Tuesday, September 27, 2016

“The Sword and the Shield: The Mitrokhin Archive and the Secret History of the KGB”, by Christopher M. Andrew and Vasili Mitrokhin


736 pages, Basic Books, ISBN-13: 978-0465003105

Christopher M. Andrew, an historian at the University of Cambridge, is not new to writing about the KGB with the assistance of prominent defectors, having written three books previously with Oleg Gordievsky, a former colonel of the KGB, Resident-designate and bureau chief in London (and a secret agent of the British Secret Intelligence Service from 1974 to 1985). This time around Andrew’s coauthor was Vasili Mitrokhin, a major and senior archivist for the First Chief Directorate of the KGB (and a secret dissident), and their work was The Sword and the Shield: The Mitrokhin Archive and the Secret History of the KGB. Mitrokhin took notes on the files that passed through his hands and escaped to the West in the early 1990s with cartons of material that formed the basis of this book. The result of their collaboration is a dense-but-illuminating work and a must for anyone with a need and a desire to learn more about the ways in which the deplorable Soviet Union did things.
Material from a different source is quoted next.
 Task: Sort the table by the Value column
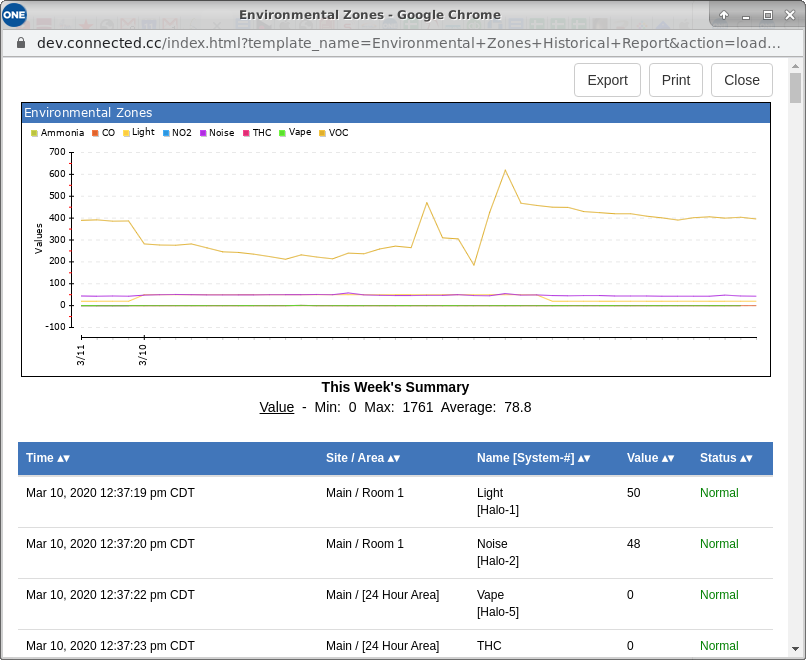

The book reads rather like a textbook and can be quite dry for people unfamiliar with the subject matter; for this reason it would be best if The Sword and the Shield were not the first book you read on the subject as it is not really meant for entertainment but more for serious research…and make no mistake, this is a very good research source with the information within blowing away any Hollywood spy movie. The section on Harold Adrian Russell “Kim” Philby and the Cambridge Five alone would make a fantastic Hollywood movie with boatloads of intrigue, sex, betrayal and danger. And it is was all real. The important thing to keep in mind while reading this book is that all the information was taken from the archives of the KGB and is not some prepackaged trash designed for foreign audiences, fellow travelers or Soviet apologists. The result is a fascinating and shocking account of what the KGB and Soviet Union were up to in the 20th Century (among many of the revelations that will give the American Left heartburn was the revelation that while Joe McCarthy was overzealous in his quest to root out Communists, he was not as crazy as history has painted him out to be in relation to the scope of intentional Communist penetration of American government and society).

The authors are coy about naming some Soviet spies in the West, while others found themselves compromised by Mitrokhin years ago. There are no huge surprises here; that the KGB plotted to sabotage Western power networks, routinely conducted assassinations through the early 1960s, and maniacally persecuted religious groups should not shock informed readers. But the weight of detail and the solid retelling of well-known stories, such as Soviet recruitment of British spies in the 1930s, make for a fascinating read. Among the more interesting conclusions is that much of the invaluable information dug up by Soviet spies never made it through the filters of paranoia, ideology, and sycophancy created by the Soviet leadership.